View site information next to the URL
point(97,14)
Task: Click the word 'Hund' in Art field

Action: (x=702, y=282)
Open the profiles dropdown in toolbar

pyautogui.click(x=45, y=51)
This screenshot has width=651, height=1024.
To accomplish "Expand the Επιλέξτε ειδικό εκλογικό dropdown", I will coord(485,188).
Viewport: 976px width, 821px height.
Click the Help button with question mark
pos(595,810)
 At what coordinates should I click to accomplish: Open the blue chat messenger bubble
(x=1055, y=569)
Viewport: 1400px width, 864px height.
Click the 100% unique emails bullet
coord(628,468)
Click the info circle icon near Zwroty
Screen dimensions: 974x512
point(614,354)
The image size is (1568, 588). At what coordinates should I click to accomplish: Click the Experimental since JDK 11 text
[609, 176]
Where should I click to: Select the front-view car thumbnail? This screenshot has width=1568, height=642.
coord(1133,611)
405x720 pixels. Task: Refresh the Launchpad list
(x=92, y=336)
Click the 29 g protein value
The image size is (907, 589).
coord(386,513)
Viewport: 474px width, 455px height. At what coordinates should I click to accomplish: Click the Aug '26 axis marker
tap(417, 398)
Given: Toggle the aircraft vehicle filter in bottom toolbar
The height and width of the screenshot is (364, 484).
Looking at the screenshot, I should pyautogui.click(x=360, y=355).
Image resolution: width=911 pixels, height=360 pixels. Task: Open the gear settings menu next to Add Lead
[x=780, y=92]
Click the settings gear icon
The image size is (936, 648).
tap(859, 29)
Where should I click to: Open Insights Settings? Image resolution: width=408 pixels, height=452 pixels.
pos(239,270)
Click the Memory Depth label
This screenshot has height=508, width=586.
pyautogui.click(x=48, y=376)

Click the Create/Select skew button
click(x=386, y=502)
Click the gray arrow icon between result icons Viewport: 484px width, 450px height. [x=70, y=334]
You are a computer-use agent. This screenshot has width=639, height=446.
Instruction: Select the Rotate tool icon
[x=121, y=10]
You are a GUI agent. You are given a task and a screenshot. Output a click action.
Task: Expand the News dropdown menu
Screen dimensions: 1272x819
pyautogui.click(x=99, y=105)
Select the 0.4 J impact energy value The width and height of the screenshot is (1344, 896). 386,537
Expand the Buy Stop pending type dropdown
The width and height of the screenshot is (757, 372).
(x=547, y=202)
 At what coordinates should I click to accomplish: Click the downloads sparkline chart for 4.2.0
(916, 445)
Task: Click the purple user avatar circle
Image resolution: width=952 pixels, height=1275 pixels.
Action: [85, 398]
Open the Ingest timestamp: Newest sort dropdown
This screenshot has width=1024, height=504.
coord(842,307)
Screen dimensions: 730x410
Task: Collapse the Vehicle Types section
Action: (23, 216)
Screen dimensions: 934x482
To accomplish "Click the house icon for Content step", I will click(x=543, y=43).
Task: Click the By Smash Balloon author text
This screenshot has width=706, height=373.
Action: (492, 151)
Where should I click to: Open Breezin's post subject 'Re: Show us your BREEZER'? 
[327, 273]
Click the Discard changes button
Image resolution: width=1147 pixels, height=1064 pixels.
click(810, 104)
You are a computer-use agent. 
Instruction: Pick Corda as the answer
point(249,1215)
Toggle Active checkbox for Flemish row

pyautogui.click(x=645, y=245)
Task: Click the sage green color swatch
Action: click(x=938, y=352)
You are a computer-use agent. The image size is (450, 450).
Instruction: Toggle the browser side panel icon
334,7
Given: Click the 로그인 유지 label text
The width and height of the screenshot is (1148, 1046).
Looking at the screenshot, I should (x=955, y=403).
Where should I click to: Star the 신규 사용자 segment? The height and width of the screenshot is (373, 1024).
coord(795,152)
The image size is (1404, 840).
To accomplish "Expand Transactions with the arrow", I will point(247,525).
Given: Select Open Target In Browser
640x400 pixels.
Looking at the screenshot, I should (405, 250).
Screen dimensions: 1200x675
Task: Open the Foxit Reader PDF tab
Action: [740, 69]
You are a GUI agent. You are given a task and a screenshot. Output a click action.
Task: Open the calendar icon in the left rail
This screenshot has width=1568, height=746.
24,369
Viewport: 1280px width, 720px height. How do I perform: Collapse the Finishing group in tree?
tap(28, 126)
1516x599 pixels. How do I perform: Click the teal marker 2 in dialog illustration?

· · ·

__Assigned task__
The output should match the records above exactly, line for line.

__Answer for this exercise__
View site information next to the URL
point(97,14)
Task: Click the word 'Hund' in Art field

Action: (x=702, y=282)
Open the profiles dropdown in toolbar

pyautogui.click(x=45, y=51)
This screenshot has width=651, height=1024.
To accomplish "Expand the Επιλέξτε ειδικό εκλογικό dropdown", I will coord(485,188).
Viewport: 976px width, 821px height.
Click the Help button with question mark
pos(595,810)
 At what coordinates should I click to accomplish: Open the blue chat messenger bubble
(x=1055, y=569)
Viewport: 1400px width, 864px height.
Click the 100% unique emails bullet
coord(628,468)
Click the info circle icon near Zwroty
Screen dimensions: 974x512
point(614,354)
The image size is (1568, 588). At what coordinates should I click to accomplish: Click the Experimental since JDK 11 text
[609, 176]
Where should I click to: Select the front-view car thumbnail? This screenshot has width=1568, height=642.
coord(1133,611)
405x720 pixels. Task: Refresh the Launchpad list
(x=92, y=336)
Click the 29 g protein value
The image size is (907, 589).
coord(386,513)
Viewport: 474px width, 455px height. At what coordinates should I click to accomplish: Click the Aug '26 axis marker
tap(417, 398)
Given: Toggle the aircraft vehicle filter in bottom toolbar
The height and width of the screenshot is (364, 484).
Looking at the screenshot, I should pyautogui.click(x=360, y=355).
Image resolution: width=911 pixels, height=360 pixels. Task: Open the gear settings menu next to Add Lead
[x=780, y=92]
Click the settings gear icon
The image size is (936, 648).
tap(859, 29)
Where should I click to: Open Insights Settings? Image resolution: width=408 pixels, height=452 pixels.
pos(239,270)
Click the Memory Depth label
This screenshot has height=508, width=586.
pyautogui.click(x=48, y=376)

Click the Create/Select skew button
click(x=386, y=502)
Click the gray arrow icon between result icons Viewport: 484px width, 450px height. [x=70, y=334]
You are a computer-use agent. This screenshot has width=639, height=446.
Instruction: Select the Rotate tool icon
[x=121, y=10]
You are a GUI agent. You are given a task and a screenshot. Output a click action.
Task: Expand the News dropdown menu
Screen dimensions: 1272x819
pyautogui.click(x=99, y=105)
Select the 0.4 J impact energy value The width and height of the screenshot is (1344, 896). 386,537
Expand the Buy Stop pending type dropdown
The width and height of the screenshot is (757, 372).
(x=547, y=202)
 At what coordinates should I click to accomplish: Click the downloads sparkline chart for 4.2.0
(916, 445)
Task: Click the purple user avatar circle
Image resolution: width=952 pixels, height=1275 pixels.
Action: [85, 398]
Open the Ingest timestamp: Newest sort dropdown
This screenshot has width=1024, height=504.
coord(842,307)
Screen dimensions: 730x410
Task: Collapse the Vehicle Types section
Action: (23, 216)
Screen dimensions: 934x482
To accomplish "Click the house icon for Content step", I will click(x=543, y=43).
Task: Click the By Smash Balloon author text
This screenshot has width=706, height=373.
Action: (492, 151)
Where should I click to: Open Breezin's post subject 'Re: Show us your BREEZER'? 
[327, 273]
Click the Discard changes button
Image resolution: width=1147 pixels, height=1064 pixels.
click(810, 104)
You are a computer-use agent. 
Instruction: Pick Corda as the answer
point(249,1215)
Toggle Active checkbox for Flemish row

pyautogui.click(x=645, y=245)
Task: Click the sage green color swatch
Action: click(x=938, y=352)
You are a computer-use agent. The image size is (450, 450).
Instruction: Toggle the browser side panel icon
334,7
Given: Click the 로그인 유지 label text
The width and height of the screenshot is (1148, 1046).
Looking at the screenshot, I should (x=955, y=403).
Where should I click to: Star the 신규 사용자 segment? The height and width of the screenshot is (373, 1024).
coord(795,152)
The image size is (1404, 840).
To accomplish "Expand Transactions with the arrow", I will point(247,525).
Given: Select Open Target In Browser
640x400 pixels.
Looking at the screenshot, I should (405, 250).
Screen dimensions: 1200x675
Task: Open the Foxit Reader PDF tab
Action: [740, 69]
You are a GUI agent. You are given a task and a screenshot. Output a click action.
Task: Open the calendar icon in the left rail
This screenshot has width=1568, height=746.
24,369
Viewport: 1280px width, 720px height. How do I perform: Collapse the Finishing group in tree?
tap(28, 126)
1516x599 pixels. How do I perform: Click the teal marker 2 in dialog illustration?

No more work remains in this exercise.